### AVAILABLE DATA:
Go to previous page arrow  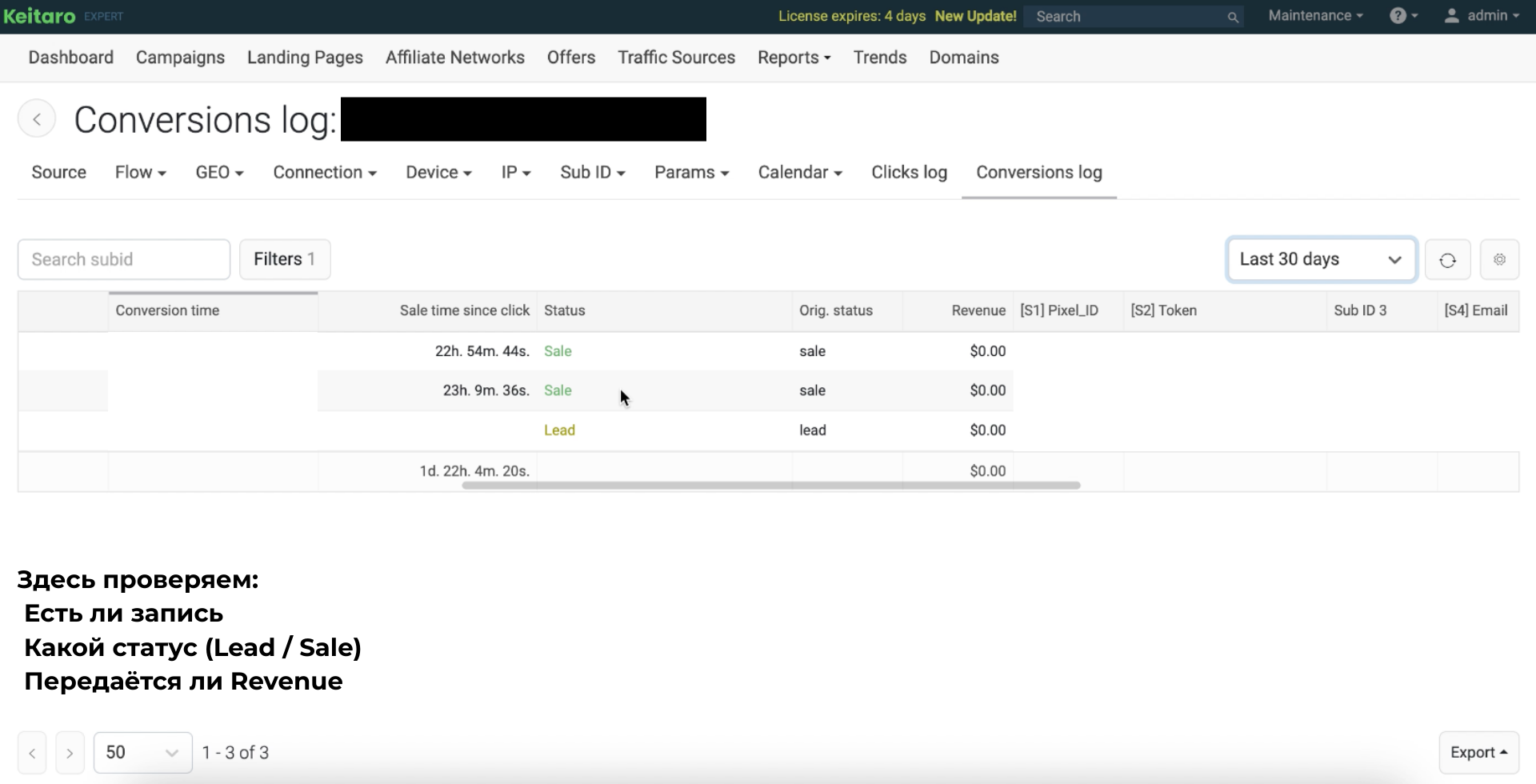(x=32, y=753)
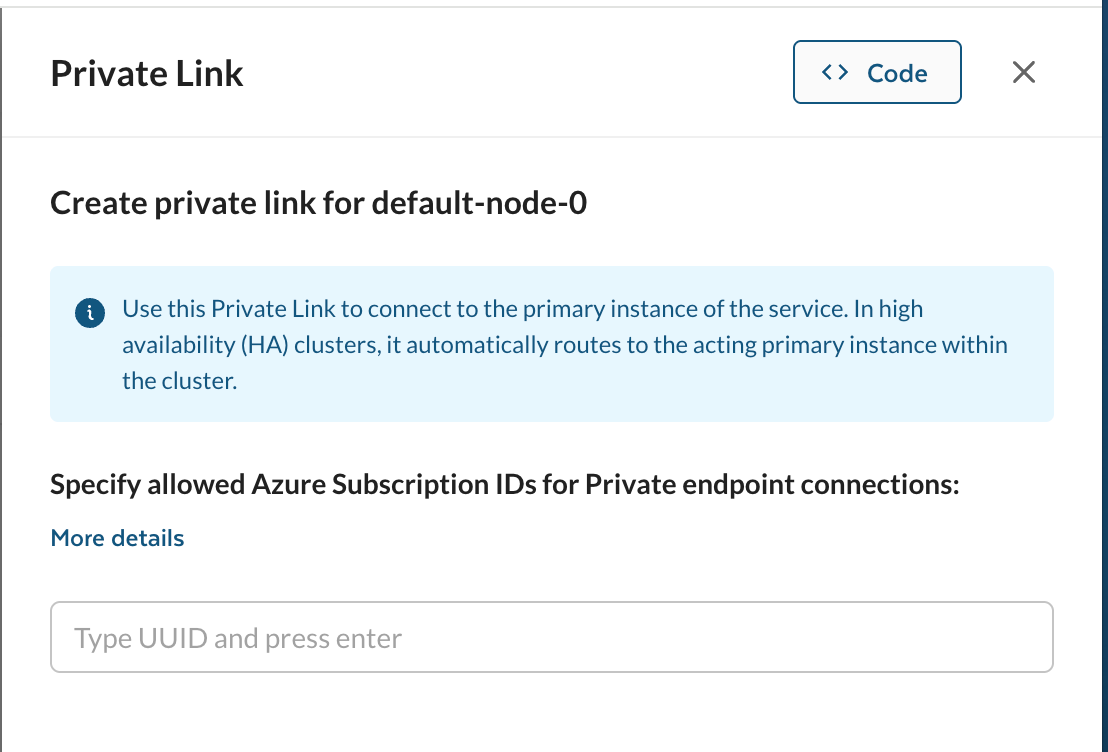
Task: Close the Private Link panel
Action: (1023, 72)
---
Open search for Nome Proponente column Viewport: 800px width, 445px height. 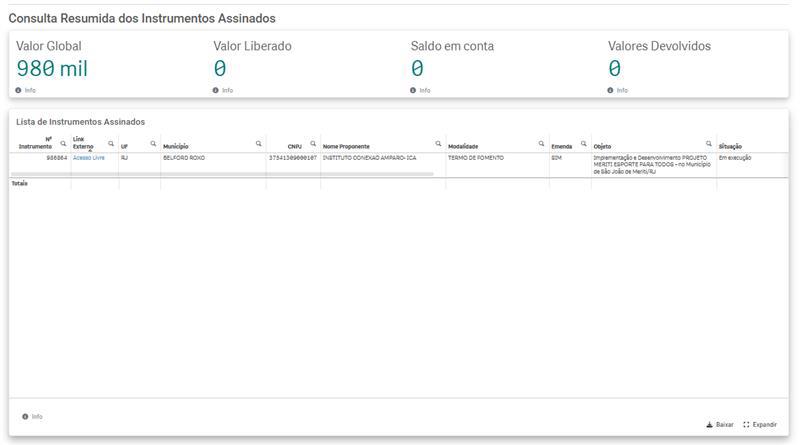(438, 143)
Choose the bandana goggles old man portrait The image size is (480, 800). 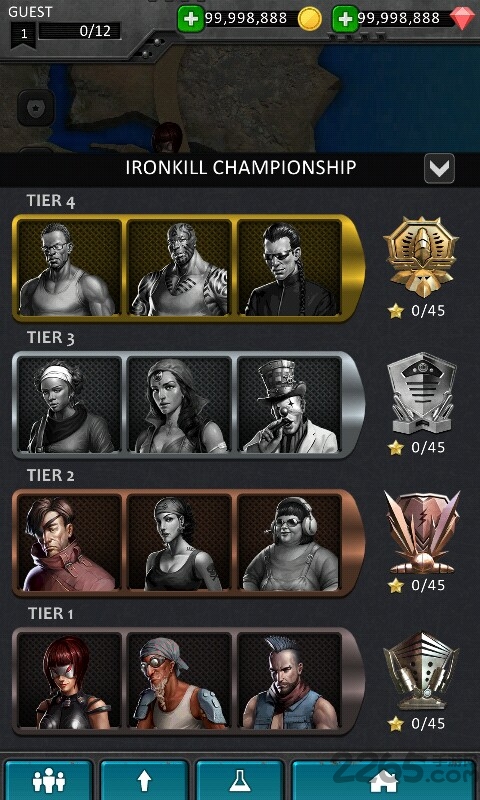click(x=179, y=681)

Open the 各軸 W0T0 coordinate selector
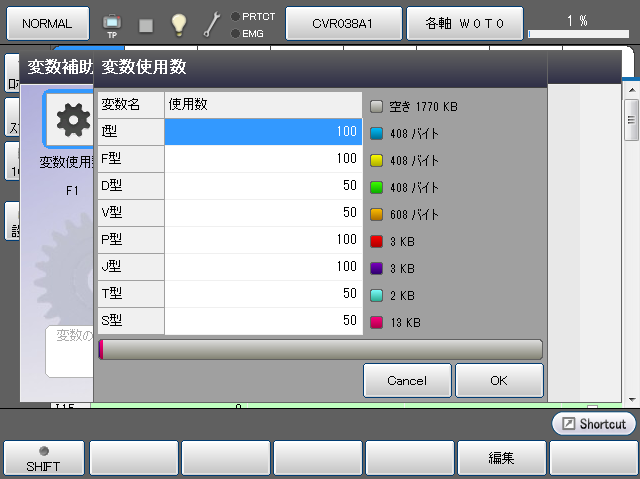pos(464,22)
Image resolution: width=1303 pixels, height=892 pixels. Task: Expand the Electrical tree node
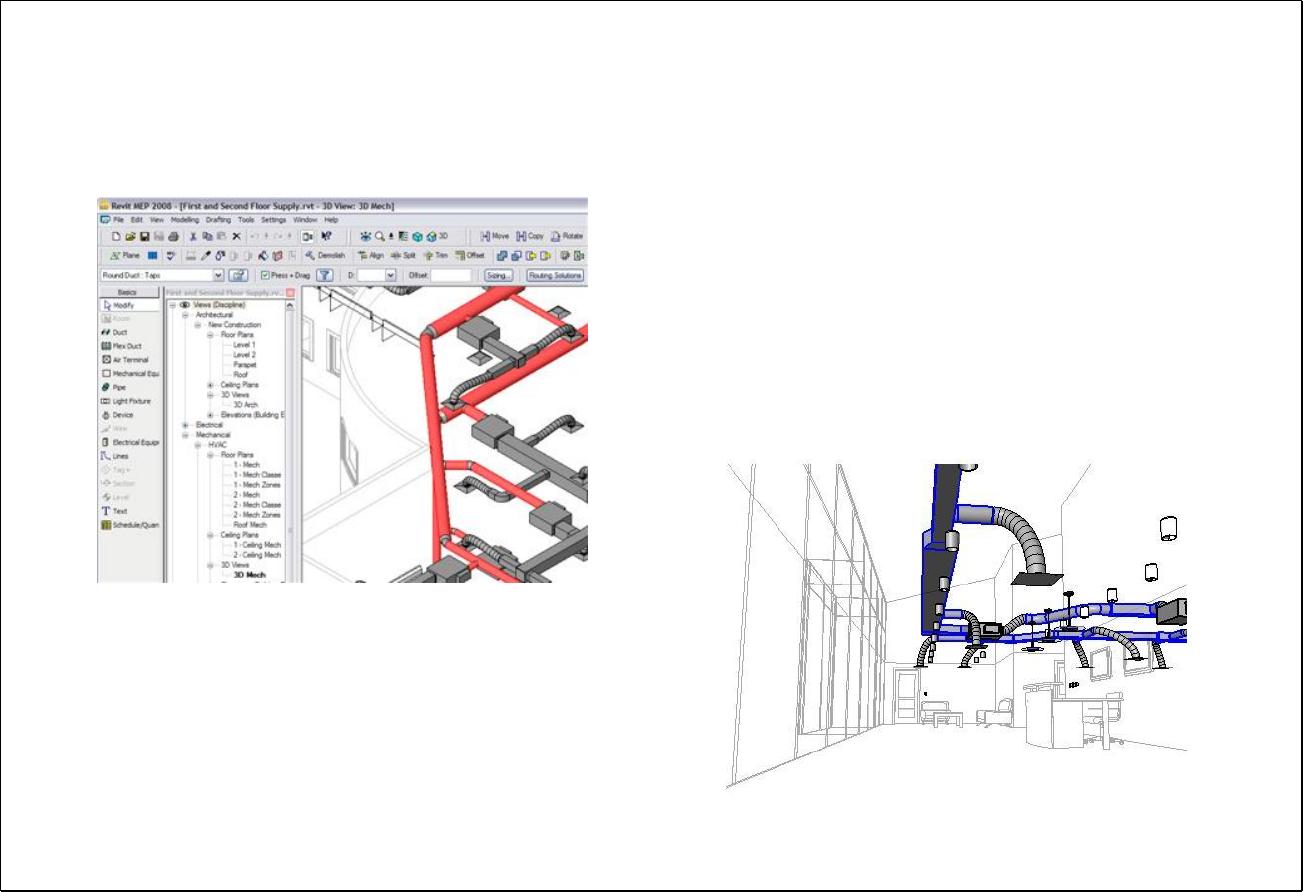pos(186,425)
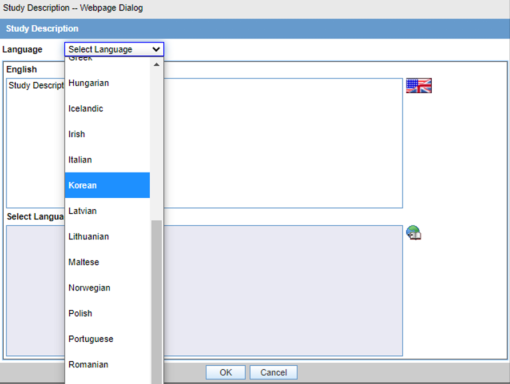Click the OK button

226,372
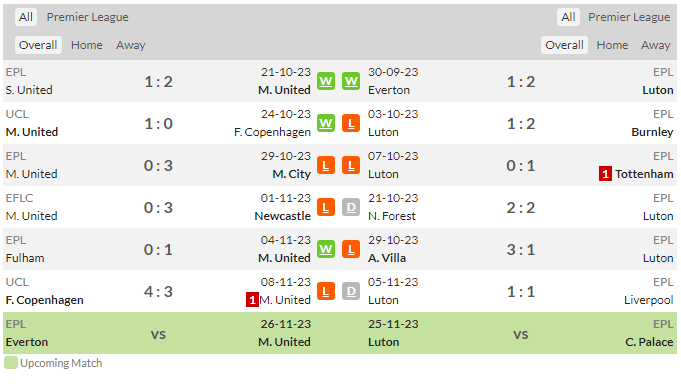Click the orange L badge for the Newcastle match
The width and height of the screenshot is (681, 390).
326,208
==
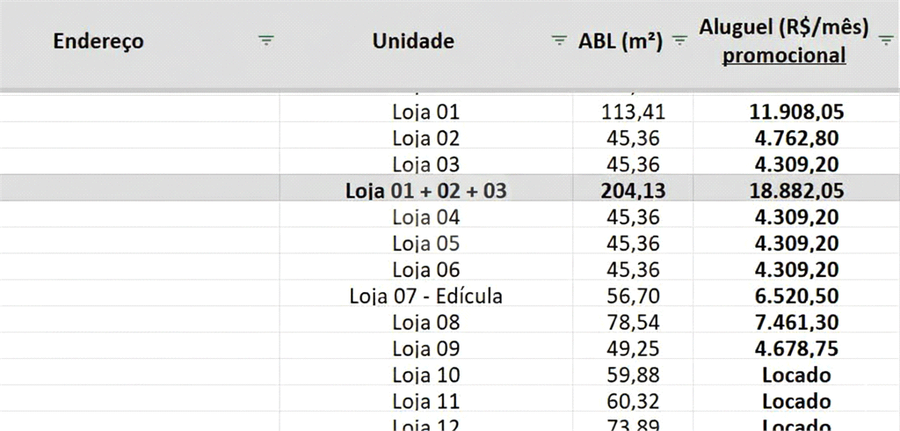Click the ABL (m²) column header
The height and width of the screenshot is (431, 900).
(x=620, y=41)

### GOAL:
Please repeat the material word for word, starting with the line with "Click the ABL (m²) column header" and going on through the line with "(x=620, y=41)". Leave the pictures out.

### WRITTEN ANSWER:
Click the ABL (m²) column header
The height and width of the screenshot is (431, 900).
(x=620, y=41)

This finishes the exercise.